Pea-and-Parsnip Vichyssoise with Tarragon
- ACTIVE: 1 HR
- TOTAL TIME: 1 HR 45 MIN
- SERVINGS: Makes about 8 cups
From the Marx Brothers movie Duck Soup to Seinfeld’s inimitable Soup Nazi, the word soup can take on so many nuances that I thought to look it up in the dictionary. I found the following:
- Alphabet Soup is a term often used to describe a large number of acronyms used by an administration; it has its roots in a common tomato-based soup containing pasta shaped in the letters of the alphabet.

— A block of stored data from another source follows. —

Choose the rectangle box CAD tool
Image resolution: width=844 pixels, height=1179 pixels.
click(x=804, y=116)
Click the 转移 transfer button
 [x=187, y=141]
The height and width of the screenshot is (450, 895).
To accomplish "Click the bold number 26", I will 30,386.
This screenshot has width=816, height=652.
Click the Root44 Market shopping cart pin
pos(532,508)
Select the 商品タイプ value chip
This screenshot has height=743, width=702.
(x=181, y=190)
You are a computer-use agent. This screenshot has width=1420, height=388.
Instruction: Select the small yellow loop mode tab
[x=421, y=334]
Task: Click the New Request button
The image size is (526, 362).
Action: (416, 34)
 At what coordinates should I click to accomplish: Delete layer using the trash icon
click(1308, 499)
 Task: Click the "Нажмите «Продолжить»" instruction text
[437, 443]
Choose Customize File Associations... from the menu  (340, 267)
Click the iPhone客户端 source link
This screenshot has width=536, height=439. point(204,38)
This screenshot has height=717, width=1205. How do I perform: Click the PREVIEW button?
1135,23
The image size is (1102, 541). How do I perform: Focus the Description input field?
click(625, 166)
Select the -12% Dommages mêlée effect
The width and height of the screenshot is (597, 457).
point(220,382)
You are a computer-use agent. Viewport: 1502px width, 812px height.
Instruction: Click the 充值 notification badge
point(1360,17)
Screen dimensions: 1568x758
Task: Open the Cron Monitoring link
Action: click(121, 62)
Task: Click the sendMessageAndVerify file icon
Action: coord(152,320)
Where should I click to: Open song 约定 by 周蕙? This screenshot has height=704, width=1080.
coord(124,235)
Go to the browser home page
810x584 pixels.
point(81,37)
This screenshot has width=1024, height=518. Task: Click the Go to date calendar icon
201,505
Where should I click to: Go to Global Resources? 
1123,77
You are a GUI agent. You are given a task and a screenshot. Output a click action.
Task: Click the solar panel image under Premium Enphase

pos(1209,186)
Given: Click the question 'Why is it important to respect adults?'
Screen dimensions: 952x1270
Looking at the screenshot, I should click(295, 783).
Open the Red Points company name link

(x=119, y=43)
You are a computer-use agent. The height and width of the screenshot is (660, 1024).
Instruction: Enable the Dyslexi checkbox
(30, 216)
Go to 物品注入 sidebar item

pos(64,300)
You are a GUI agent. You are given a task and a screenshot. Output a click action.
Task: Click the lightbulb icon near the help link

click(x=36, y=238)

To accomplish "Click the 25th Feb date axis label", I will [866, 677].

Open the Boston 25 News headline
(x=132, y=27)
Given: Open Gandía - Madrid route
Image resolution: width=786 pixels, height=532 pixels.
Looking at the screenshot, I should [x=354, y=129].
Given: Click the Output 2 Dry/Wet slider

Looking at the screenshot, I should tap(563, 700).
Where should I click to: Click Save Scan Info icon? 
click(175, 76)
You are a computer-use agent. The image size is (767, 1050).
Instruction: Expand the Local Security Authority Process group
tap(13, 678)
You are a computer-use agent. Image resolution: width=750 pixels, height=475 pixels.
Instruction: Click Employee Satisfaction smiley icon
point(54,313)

- Primordial soup is a term used to describe the organic mixture that led to the development of life on earth.
- A soup kitchen is a place that serves prepared food of any kind to the homeless.
- Pea soup describes a thick or dense fog.
- Soup legs is an informal or slang term used by athletes to describe fatigue or exhaustion.
- “Stone Soup” is a popular children’s fable.
- Duck soup is a term to describe a task that is particularly easy.
- Word soup refers to any collection of words that is ostensibly incomprehensible.
- Soup Fire! can be used as an expression of surprise.
- Soupe du jour is French for “soup of the day.” Sometimes used as a metaphor for anything currently trendy or fashionable.
- Soup to nuts is an American-English idiom conveying “from beginning to end” (see: full-course dinner).
- “Soup’s on!” or “Soup’s up!” is a common phrase used to say that dinner is ready.
- Soup sandwich is a pejorative US military slang term, typically used to admonish a trooper for poor work or shoddy appearance. The term comes from the concept that a sandwich made out of soup would be a sloppy mess.
- To soup something up is to improve it, or increase its power (most often used with cars)
It’s so boring to point out that even in warm weather, you can enjoy cold soups that are as refreshing as they are simple to make. Yadda yadda yadda. But true. I make gazpacho every week and keep it in the fridge, and love pureeing cucumber, dill, yogurt, hot chile, lemon juice and celery into a classic Turkish summer soup. But vichyssoise has the sexiest story. The French chef Jules Gouffé created a recipe for a hot potato-and-leek soup, publishing a version in The Royal Cookery Book (1869). Louis Diat, the great chef at New York City’s Ritz-Carlton Hotel, claimed to enjoy it as a young child. In 1950, Diat told The New Yorker: “In the summer of 1917, when I had been at the Ritz seven years, I reflected upon the potato-and-leek soup of my childhood that my mother and grandmother used to make. I recalled how, during the summer, my older brother and I used to cool it off by pouring in cold milk and how delicious it was. I resolved to make something of the sort for the patrons of the Ritz.” I like the idea of a chef making a comforting recipe based on a childhood memory, and experimenting at the customers’ expense.—Andrew Zimmern
- 2 tablespoons extra-virgin olive oil
- 1/2 cup peeled and cubed parsnip
- 2 leeks, white and light green parts only, thinly sliced
- 1 celery rib, thinly sliced
- 1 small onion, chopped
- 3 garlic cloves, thinly sliced
- 1/3 cup tarragon leaves, coarsely chopped
- 1 bay leaf
- 5 cups chicken stock or low-sodium broth
- 1 pound baking potatoes, peeled and cut into 1-inch cubes
- Freshly ground white pepper
- One 10-ounce bag frozen sweet baby green peas, thawed
- 1 1/2 cups heavy cream
- Fresh lime juice
- Snipped chives and small mint leaves, for garnish
- In a large pot, heat the olive oil. Add the parsnip, leeks, celery, onion, garlic, tarragon and bay leaf and cook over moderate heat until the vegetables have softened, about 5 minutes. Add the chicken stock, potatoes and 1/2 teaspoon each of salt and white pepper and bring to a boil. Cover and cook over moderately low heat for 45 minutes. Discard the bay leaf.
- Add the peas to the pot and simmer until tender, about 2 minutes. Remove from the heat and stir in the heavy cream.
- Working in batches, puree the soup in a blender until very smooth. Strain the soup through a fine sieve set over a large bowl, pressing on the solids. Press a piece of plastic wrap directly on the surface of the soup and refrigerate for at least 8 hours or overnight.
- Season the chilled soup with lime juice, salt and white pepper. Garnish with the chives and mint and serve.